Exercise description :: Return every line of the data below that contains the string "Instruction", treating uppercase and lowercase as different.

(Records excerpted from a collection)
==============================
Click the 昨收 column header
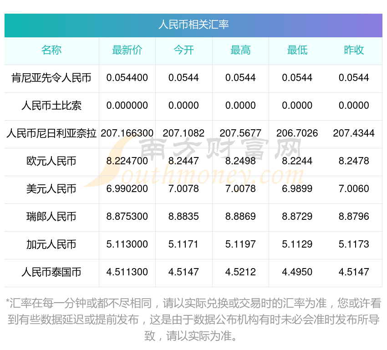Viewport: 387px width, 350px height. [354, 51]
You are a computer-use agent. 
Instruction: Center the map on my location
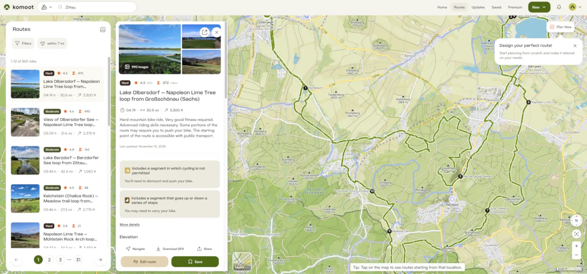coord(576,234)
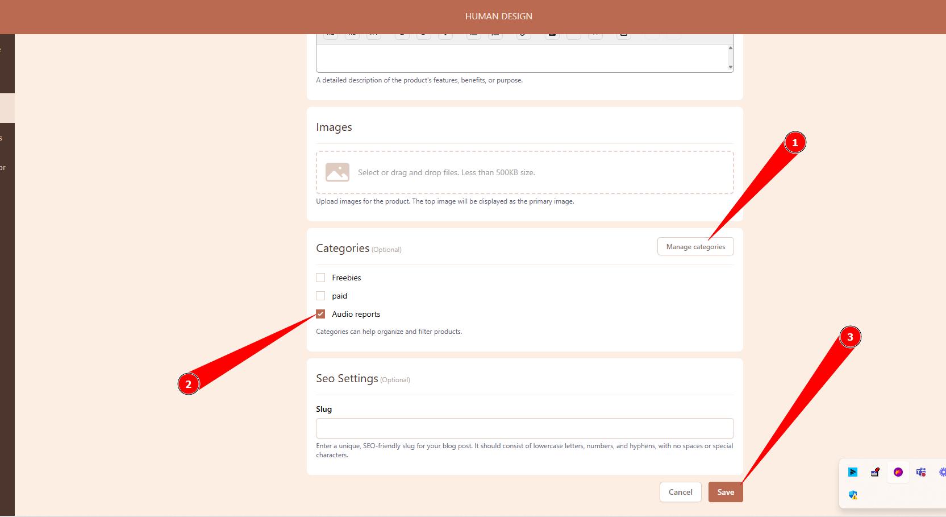Open the purple flame tray icon
The height and width of the screenshot is (517, 946).
[x=898, y=472]
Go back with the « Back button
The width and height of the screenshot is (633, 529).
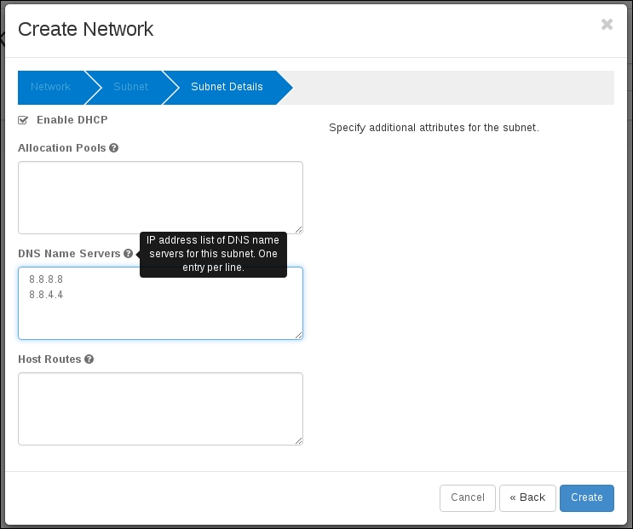click(527, 497)
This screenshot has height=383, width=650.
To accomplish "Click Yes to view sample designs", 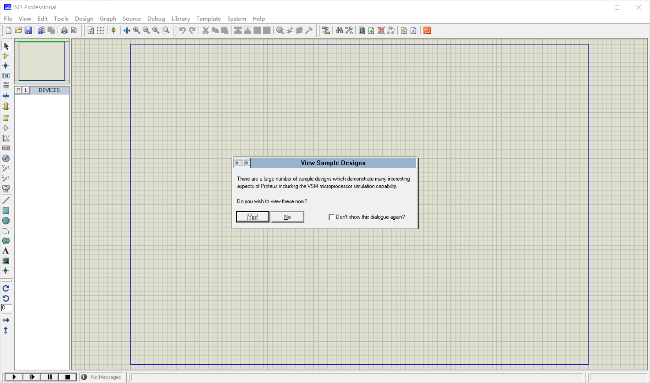I will [252, 217].
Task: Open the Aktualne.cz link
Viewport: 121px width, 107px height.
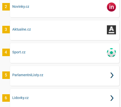Action: pos(21,29)
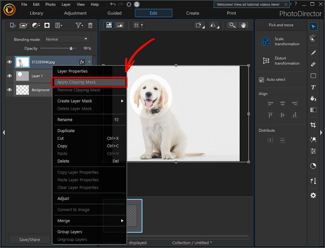The image size is (325, 248).
Task: Click the settings gear in the right toolbar
Action: 313,195
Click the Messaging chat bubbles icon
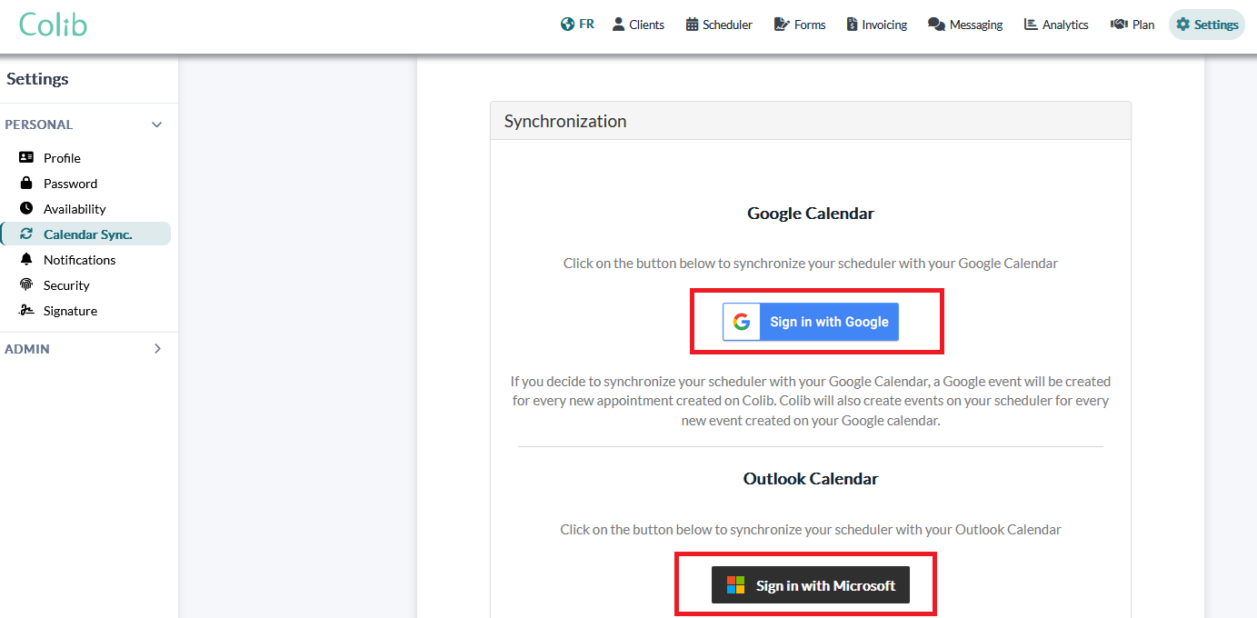The height and width of the screenshot is (618, 1257). pyautogui.click(x=936, y=25)
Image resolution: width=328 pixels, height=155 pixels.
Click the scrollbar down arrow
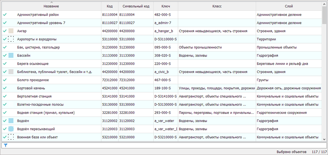click(x=324, y=139)
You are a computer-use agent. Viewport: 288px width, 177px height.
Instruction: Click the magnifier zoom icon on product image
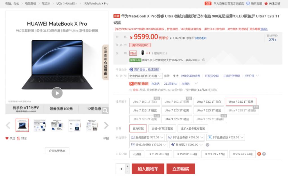[105, 111]
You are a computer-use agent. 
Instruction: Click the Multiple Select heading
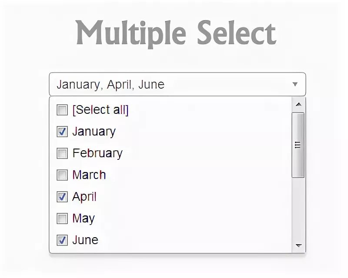[x=176, y=33]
==============================
Task response ::
Instruction: Center the map on my location
Instruction: Click the magnifier zoom icon on product image
Instruction: Click the Multiple Select heading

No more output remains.